Tim Crawford:               Sure. And as we think about the role of the CIO, as you’ve gone through your journey and through your experience in different roles, and even conversations you’ve had with some of our peer group, are there specific traits that you think are better served or are more valuable that a CIO should really hone and focus on that really helps that CIO to be more successful with understanding the customer experience, but also being able to engage and provide value to that conversation?

Colleen Berube:            I’m going to give you what traits have served me well. I wouldn’t necessarily want to proselytize what traits everyone should have, but certainly I think that being well educated about all aspects of the business and well educated about the customer base and going out and meeting with them on a regular basis and getting a keen understanding for what it really looks like to be a customer has served me well.

Colleen Berube:            So as an example, I was speaking with peers of mine about a particular area of challenge in our customer experience, and I felt like I knew what I was talking about but I felt like it was so in the abstract in talking to them that I was getting the head nodding but I wasn’t getting the visceral, “I hear you, we have to address this.” And so what I did in that case is I had someone go through the experience on our website and record it as if they were a customer, and went and had everybody watch it, and it changed their thinking. So bringing that understanding to others, I think, is the first thing.

Colleen Berube:            The second trait I would highlight is humility because I have found coming to the table with an approach of here’s what I see, here are my thoughts about it, as opposed to being arrogant or cocky, or whatever you want to call, allows people to hear what you’re bringing to the table.

Tim Crawford:               It also seems to make… It makes you real. It makes you real as a person too. And I think that that’s actually a challenge that I’ve seen amongst CEIs is, and I think in IT, is that failure is seen as a sign of weakness. And what you’re talking about in terms of humility… I mean, what you’re really talking about is balance. There are some great things, there’s some great value that we as a CIO can bring to this conversation and these experiences, but we’re not perfect either and what we experience isn’t perfect either. And so being able to have that balance, I think, is valuable.

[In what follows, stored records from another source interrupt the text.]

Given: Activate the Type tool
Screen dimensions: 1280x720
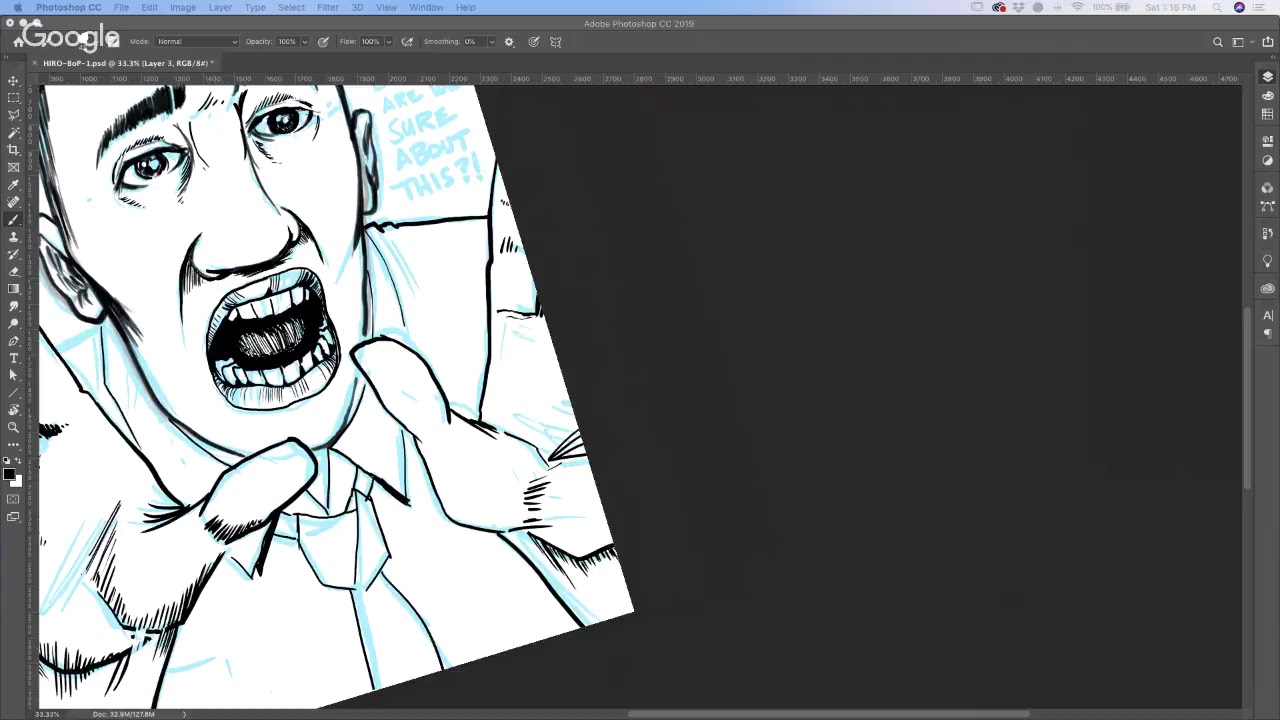Looking at the screenshot, I should coord(13,358).
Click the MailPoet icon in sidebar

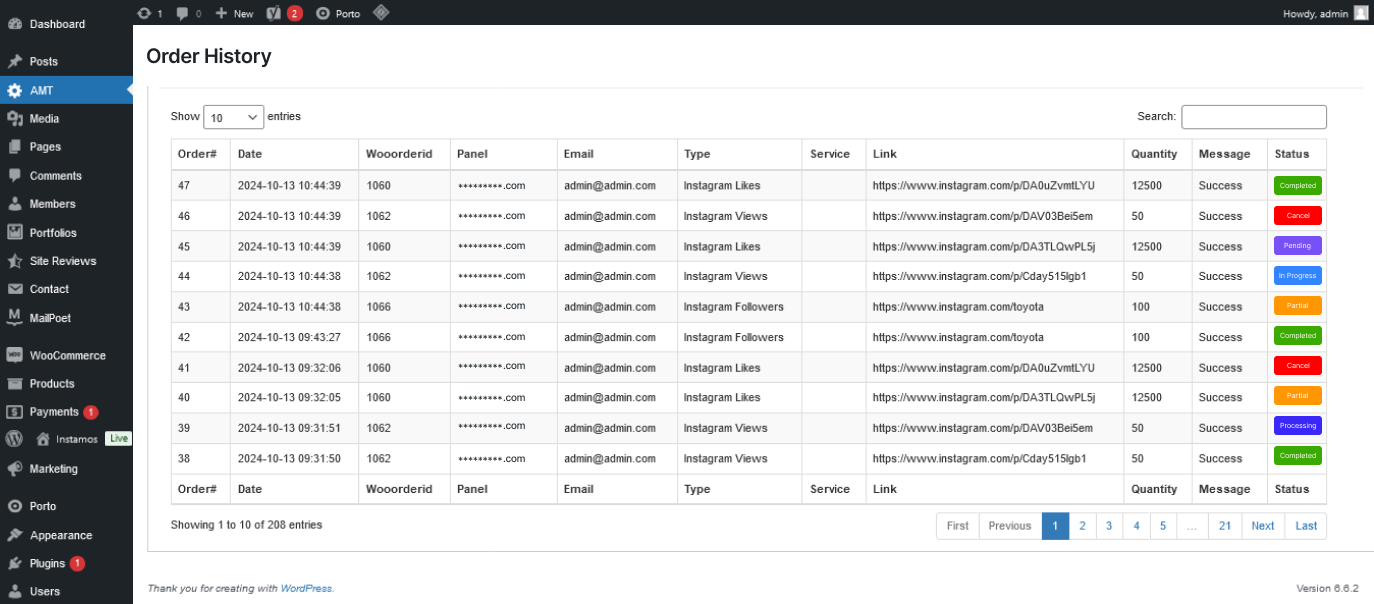click(x=15, y=318)
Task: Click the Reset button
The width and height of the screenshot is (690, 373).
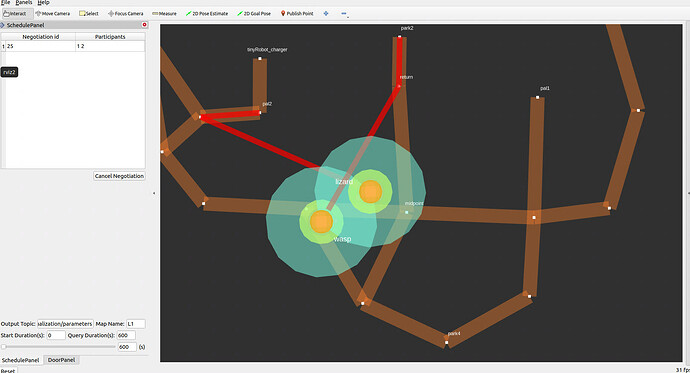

Colleen Berube:            I mean, I think at least the way I think about it is all I really want is to be part of the team, part of the team that’s making the company successful. I don’t need to have all the answers, I don’t need to be the point on the arrow every time, I just want to know that I’m having an impact in the success of the company that I’m working for.

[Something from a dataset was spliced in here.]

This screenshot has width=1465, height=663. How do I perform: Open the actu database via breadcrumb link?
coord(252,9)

Tim Crawford:               Great. Do you think that changes as you go from high tech companies to non high tech companies, those traits and the approach that the CIO takes?

Colleen Berube:            I don’t know if in reality it changes, but I [inaudible 00:13:39] traits can serve you equally well regardless of the industry you’re in. It may be in some industries, because of the culture, that you need to approach things a bit differently or navigate them differently because of expectations about how people handle themselves, but based on my experience now, I haven’t seen it… It’s markedly different.

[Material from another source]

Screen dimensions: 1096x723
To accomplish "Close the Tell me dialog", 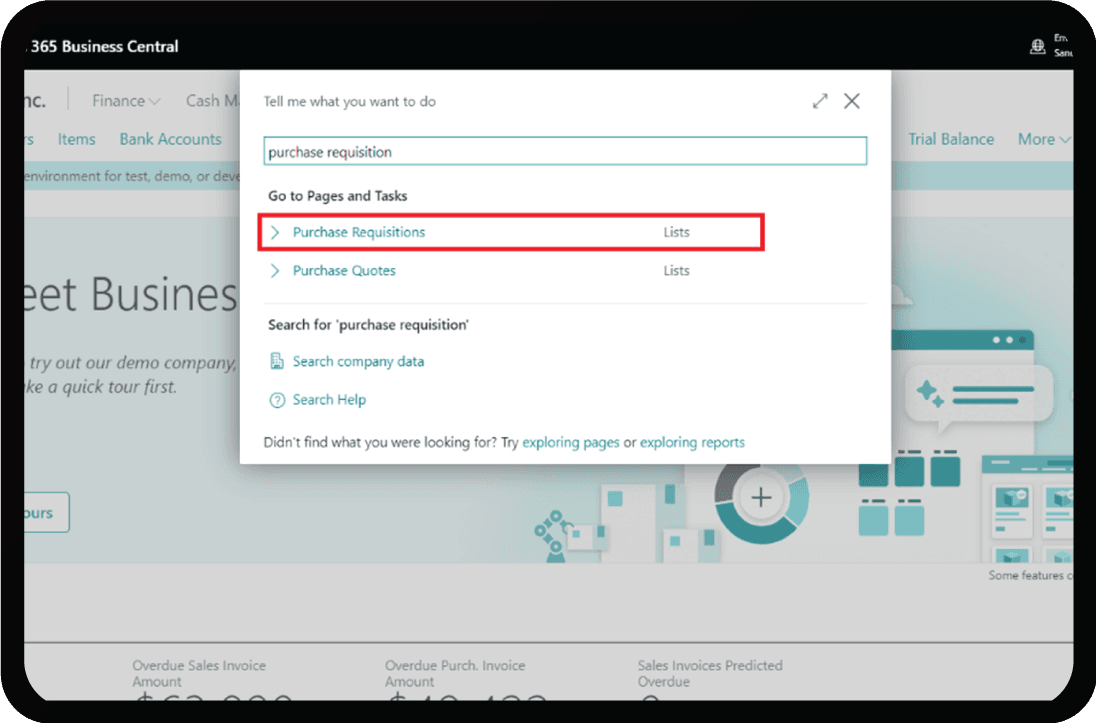I will pos(851,100).
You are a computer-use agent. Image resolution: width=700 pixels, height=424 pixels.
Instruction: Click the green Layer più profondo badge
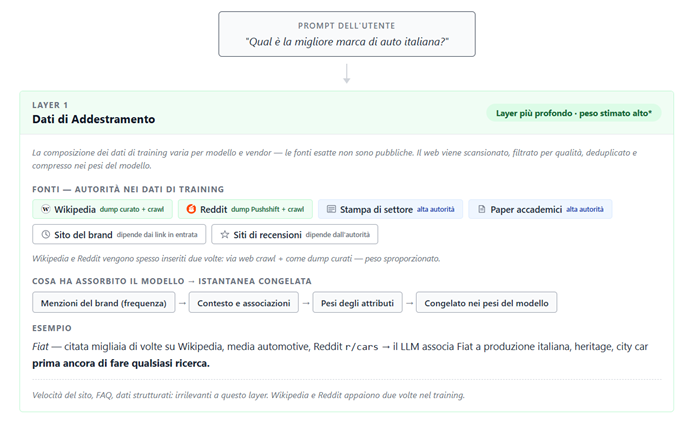click(x=573, y=113)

Tim Crawford:               Okay. If I step back for a second and think about someone that doesn’t have the expansive experience that you do with regards to customer experience, let’s say I’m just starting to warm up to this concept or just starting to get started or want to sharpen my sword a bit, where would you suggest or what are some things that you would suggest as places to start or places to think about? I think you’ve identified a couple earlier in the conversation, but where are some places that would be tangible places to start as you, as a CIO, are starting down this path?

Colleen Berube:            Well, I think inside your own organization you can start with going and learning about what your customers experience. I did that when I joined this company by going and spending an entire day shadowing our customer support agents. I spent another day or more, shadowing sales people in different segments of our sales organization. So just going to the different parts of the organization that touch your customer and observing, I think, is a great start.

Colleen Berube:            The second piece would be to do some learning, whether it be watching videos online or do some reading, there is lots of organizations that write about this topic right now. My experience is when you go to look it up online, you tend to get the whole marketing angle. And so I try to look for publications that don’t just focus on the marketing angle of customer experience but really look at it holistically. And there’s some good thought leaders out there.

Tim Crawford:               What about the peer-to-peer conversations that we have? There are different schools of thoughts in terms of, “No, I stay within my swim lane or within my focal area,” and there are other schools of thought that say, “Well, I actually learned from my peer group,” other CIOs. What’s your take on the value of the different options and what have you found success with?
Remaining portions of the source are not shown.